### To do
Return each line of the listing that contains the string "pyautogui", treating uppercase and lowercase as different.

### Dataset excerpts
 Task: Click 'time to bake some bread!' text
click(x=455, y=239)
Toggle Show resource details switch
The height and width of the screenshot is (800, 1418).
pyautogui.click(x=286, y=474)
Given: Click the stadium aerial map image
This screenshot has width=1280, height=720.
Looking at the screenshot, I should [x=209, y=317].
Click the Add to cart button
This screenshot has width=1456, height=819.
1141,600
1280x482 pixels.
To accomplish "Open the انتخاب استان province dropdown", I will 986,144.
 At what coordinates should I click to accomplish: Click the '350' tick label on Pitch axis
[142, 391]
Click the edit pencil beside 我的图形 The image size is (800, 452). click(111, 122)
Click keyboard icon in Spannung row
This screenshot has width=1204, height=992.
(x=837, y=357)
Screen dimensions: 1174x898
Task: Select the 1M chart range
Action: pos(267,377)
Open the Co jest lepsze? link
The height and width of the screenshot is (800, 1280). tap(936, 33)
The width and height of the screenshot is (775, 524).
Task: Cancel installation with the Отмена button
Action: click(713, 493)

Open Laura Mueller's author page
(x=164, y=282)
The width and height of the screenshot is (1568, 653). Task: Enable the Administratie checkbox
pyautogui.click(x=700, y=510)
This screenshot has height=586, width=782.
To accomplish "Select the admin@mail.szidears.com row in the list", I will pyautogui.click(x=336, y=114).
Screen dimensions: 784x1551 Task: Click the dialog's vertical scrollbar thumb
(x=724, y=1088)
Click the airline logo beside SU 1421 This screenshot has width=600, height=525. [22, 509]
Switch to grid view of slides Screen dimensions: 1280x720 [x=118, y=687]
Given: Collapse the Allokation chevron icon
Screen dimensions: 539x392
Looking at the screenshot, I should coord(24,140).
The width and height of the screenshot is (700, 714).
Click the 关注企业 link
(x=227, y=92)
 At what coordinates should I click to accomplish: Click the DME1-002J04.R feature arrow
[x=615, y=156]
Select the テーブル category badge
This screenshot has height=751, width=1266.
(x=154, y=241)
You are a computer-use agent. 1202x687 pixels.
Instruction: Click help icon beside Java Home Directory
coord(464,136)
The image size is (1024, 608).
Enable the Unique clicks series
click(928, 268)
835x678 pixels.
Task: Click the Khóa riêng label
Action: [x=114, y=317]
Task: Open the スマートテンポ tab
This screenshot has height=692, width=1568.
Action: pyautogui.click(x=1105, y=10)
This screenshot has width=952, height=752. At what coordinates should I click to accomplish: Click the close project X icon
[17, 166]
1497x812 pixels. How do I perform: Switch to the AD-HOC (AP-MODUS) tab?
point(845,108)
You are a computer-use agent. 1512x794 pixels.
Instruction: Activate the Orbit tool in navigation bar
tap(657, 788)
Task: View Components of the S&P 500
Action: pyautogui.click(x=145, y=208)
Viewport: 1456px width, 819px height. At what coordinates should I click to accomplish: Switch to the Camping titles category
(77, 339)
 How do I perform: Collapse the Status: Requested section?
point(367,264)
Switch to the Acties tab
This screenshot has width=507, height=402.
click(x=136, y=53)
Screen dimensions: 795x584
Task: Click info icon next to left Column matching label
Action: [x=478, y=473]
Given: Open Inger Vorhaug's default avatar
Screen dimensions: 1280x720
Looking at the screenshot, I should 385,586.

### Problem solution
pyautogui.click(x=286, y=474)
pyautogui.click(x=700, y=510)
To accomplish "Select the admin@mail.szidears.com row in the list", I will pyautogui.click(x=336, y=114).
Action: pyautogui.click(x=1105, y=10)
Action: pyautogui.click(x=145, y=208)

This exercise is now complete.